In operation, the surface of the photoconductive drum 1 is negatively
charged to -800V by the charging device 2. The charged surface of the drum
1 is exposed by the exposing device 3 which include a haloid lamp and an
electric latent image is formed thereon. The charged surface of the drum 1
where light is not irradiated is developed by the developing device 4 in
which toner is positively charged and a negative developing bias voltage
is applied. The sheet of paper P is fed from a paper tray (not
illustrated) to a pair of register rollers 10 and 11 after being sensed by
a paper detection sensor 12. The sheet of paper P which has already
reached the register rollers 10 and 11 is fed to the nip N by the register
rollers 10 and 11 via a pair of paper guide plates 9, and the sheet of
paper P is in pressured contact with the photoconductive drum 1 by the
transfer roller 5 at the nip N.
Since a negative bias voltage is applied from the power source 20 to the
transfer roller 5, a toner image which is positively charged is
transferred from the photoconductive drum 1 to the sheet of paper P. The
sheet of paper P is then discharged by a discharge electrode of the paper
separating device 6 and then the sheet of paper P is separated from the
photoconductive drum 1. The sheet of paper P on which the toner image is
formed is then transported to a fixing device 14 which has a heated roller
15 and a pressure roller 16 via a guide plate 13, and the toner image is
fixed on the sheet. The sheet of paper P is then discharged to a paper
discharge tray (not illustrated). After the transfer operation, residual
toner on the surface of the photoconductive drum 1 is cleaned by the
cleaning device 7, and residual electric charge on the drum 1 is
discharged by the discharge lamp 8.
FIG. 2 shows a schematic sectional view of the transfer roller 5. The
transfer roller 5 includes an electrically conductive shaft 5a and an
electrically conductive rubber layer 5b such as silicon rubber, urethane
rubber, epichlorohydrin rubber, EPDM or combinations thereof coated on the
shaft. The electrically conductive rubber layer 5b has an electric
resistance between 10.sup.10 .OMEGA..multidot.cm and 5.times.10.sup.11
.OMEGA..multidot.cm. The hardness of the rubber is less than 40.degree.

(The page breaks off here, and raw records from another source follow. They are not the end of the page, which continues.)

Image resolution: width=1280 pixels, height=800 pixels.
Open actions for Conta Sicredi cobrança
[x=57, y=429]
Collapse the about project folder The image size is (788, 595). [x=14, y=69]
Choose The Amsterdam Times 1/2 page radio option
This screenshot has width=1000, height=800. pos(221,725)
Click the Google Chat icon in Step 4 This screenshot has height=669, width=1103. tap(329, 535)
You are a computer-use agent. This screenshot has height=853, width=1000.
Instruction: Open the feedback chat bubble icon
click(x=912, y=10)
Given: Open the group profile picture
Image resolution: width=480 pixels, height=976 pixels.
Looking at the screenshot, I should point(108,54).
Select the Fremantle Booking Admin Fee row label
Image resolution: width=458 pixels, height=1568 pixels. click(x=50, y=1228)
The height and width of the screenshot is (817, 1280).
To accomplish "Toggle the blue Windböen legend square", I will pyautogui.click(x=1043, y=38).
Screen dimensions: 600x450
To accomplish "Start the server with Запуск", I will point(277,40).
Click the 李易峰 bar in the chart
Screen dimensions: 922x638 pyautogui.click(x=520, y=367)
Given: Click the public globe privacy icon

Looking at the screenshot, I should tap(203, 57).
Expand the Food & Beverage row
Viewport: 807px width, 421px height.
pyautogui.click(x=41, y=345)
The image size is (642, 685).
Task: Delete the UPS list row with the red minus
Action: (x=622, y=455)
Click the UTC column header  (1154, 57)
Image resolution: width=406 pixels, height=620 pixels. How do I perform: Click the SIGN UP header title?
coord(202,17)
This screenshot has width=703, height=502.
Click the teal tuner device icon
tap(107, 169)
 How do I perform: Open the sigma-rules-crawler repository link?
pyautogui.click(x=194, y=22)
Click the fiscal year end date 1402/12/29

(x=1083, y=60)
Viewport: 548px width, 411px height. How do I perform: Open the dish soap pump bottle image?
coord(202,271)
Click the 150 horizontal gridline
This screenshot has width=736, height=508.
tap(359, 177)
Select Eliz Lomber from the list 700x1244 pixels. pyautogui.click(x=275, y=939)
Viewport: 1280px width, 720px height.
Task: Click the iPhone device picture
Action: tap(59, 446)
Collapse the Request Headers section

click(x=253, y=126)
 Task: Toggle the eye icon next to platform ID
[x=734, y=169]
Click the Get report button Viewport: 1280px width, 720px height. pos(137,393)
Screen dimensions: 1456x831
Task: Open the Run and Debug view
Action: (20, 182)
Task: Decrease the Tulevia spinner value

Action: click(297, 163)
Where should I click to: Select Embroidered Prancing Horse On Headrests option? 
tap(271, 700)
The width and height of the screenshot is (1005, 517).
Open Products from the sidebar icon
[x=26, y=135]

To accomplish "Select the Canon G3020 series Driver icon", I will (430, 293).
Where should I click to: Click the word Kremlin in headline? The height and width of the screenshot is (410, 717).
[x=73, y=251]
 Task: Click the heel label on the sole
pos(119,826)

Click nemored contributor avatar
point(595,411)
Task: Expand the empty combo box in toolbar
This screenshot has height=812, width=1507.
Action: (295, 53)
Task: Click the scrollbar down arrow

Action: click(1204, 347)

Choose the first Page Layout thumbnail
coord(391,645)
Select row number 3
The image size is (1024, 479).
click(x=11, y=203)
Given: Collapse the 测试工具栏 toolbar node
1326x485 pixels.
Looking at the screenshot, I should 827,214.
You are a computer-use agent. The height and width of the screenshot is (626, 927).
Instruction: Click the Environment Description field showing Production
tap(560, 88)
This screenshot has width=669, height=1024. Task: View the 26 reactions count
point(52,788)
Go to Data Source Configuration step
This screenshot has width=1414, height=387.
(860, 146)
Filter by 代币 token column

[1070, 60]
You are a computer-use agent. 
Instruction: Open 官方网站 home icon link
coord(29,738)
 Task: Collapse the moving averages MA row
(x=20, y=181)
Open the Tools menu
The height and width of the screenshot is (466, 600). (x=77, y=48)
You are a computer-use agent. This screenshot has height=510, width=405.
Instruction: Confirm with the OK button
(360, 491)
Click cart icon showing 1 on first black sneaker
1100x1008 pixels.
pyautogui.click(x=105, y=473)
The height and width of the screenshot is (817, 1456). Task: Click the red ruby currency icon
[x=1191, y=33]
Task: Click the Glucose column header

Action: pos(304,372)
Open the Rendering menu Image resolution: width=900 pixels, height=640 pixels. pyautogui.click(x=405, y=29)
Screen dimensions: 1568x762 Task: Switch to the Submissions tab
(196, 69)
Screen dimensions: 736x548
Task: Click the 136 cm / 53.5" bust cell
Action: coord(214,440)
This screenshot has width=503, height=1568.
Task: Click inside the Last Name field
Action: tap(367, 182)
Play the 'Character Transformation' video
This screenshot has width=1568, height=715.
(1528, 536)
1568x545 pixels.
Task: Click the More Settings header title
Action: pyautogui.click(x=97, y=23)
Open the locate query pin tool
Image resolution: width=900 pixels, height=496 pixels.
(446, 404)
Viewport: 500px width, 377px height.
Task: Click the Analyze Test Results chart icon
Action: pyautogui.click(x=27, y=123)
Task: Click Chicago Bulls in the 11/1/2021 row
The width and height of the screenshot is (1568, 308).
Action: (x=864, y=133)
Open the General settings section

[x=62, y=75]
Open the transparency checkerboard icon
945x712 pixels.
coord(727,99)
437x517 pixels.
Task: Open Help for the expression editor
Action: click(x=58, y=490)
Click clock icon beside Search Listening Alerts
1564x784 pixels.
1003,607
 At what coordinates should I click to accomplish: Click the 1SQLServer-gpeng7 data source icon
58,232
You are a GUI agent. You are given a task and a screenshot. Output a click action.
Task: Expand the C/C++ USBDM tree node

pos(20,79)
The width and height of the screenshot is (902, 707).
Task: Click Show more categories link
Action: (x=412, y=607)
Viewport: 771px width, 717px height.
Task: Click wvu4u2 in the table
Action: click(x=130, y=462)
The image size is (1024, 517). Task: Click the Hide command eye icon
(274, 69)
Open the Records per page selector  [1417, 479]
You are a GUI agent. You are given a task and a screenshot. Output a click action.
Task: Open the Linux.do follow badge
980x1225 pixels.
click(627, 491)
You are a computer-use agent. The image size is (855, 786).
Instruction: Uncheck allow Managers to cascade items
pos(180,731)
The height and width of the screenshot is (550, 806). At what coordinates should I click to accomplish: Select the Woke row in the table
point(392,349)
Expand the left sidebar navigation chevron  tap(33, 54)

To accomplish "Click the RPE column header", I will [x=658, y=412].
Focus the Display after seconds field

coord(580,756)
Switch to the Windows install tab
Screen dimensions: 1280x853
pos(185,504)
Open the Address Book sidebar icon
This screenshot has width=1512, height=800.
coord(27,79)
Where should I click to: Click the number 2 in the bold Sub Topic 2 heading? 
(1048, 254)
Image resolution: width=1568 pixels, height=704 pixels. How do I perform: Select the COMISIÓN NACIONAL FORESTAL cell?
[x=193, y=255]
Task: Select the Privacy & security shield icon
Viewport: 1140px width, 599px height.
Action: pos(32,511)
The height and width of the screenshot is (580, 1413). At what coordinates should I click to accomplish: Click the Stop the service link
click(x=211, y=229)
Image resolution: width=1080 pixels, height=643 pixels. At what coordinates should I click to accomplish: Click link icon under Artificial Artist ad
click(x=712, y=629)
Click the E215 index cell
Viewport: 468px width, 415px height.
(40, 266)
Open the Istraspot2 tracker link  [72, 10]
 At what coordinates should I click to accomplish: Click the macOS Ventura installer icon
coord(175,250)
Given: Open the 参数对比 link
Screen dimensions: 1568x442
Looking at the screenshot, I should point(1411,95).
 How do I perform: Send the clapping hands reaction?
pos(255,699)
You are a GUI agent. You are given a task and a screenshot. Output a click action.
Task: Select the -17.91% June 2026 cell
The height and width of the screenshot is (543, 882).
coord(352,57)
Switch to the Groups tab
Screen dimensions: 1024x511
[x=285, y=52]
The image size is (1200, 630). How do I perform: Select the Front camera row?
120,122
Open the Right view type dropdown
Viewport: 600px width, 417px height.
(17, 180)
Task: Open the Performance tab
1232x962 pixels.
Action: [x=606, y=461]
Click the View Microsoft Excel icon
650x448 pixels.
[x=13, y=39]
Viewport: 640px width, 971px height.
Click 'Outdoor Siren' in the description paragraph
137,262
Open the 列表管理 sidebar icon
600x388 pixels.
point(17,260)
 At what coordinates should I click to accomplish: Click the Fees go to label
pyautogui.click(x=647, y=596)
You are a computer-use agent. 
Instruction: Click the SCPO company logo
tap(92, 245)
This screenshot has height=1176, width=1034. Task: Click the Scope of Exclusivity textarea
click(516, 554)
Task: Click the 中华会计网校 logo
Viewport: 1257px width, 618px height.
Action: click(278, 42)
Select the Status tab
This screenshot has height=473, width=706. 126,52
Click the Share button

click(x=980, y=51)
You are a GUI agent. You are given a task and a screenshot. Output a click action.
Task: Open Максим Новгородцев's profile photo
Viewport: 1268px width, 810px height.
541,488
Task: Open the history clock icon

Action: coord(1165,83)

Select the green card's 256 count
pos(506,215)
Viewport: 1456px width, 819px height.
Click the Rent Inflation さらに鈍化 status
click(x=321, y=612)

(JIS A). Since the electrical resistance of the ends of the roller 5 is
smaller than the other portions of the roller 5, unusual discharge from
the ends of the roller occurs. In order to prevent this unusual discharge,
the ends of the roller 5 are tapered. The length of the roller 5 is
smaller than that of the photoconductive drum 1.
In the present embodiment, the surface of the transfer roller 5 will become
dirtied with toner because of a paper feed jam which prevents a sheet of
paper from reaching the nip N and receiving toner from the drum 1. A bias
cleaning operation is performed for the transfer roller 5 using electrical
currents as shown in FIG. 3. Referring to FIG. 3, the cleaning bias
current having a positive polarity is applied to the transfer roller 5
during time period A in order to transfer the regularly charged toner
having positive polarity from the transfer roller 5 to the photoconductive
drum 1. The positive polarity current applied to the transfer roller 5
causes the transfer roller 5 to be positively charged and a negative
polarity current applied to the transfer roller 5 causes the roller to be
negatively charged. Subsequently, the cleaning bias current having a
negative polarity is applied to the transfer roller 5 during time period B
in order to transfer the oppositely charged toner having a negative
polarity from the transfer roller 5 to the photoconductive drum 1 during
the time period B.
During an experiment, it was discovered that the leading edge of the back
side of the sheet of paper became dirty when the sheet of paper passed
through the nip N in spite of a previous cleaning operation. As shown in
FIG. 4, a cleaning operation occurs during time periods A and B and an
image forming operation occurs between a start time S and an end or
terminate time T. During the pre-image forming period of time C (i.e.,
from the time the photoconductive drum 1 starts its rotation after a print
start switch is turned on (or a command to begin printing is received)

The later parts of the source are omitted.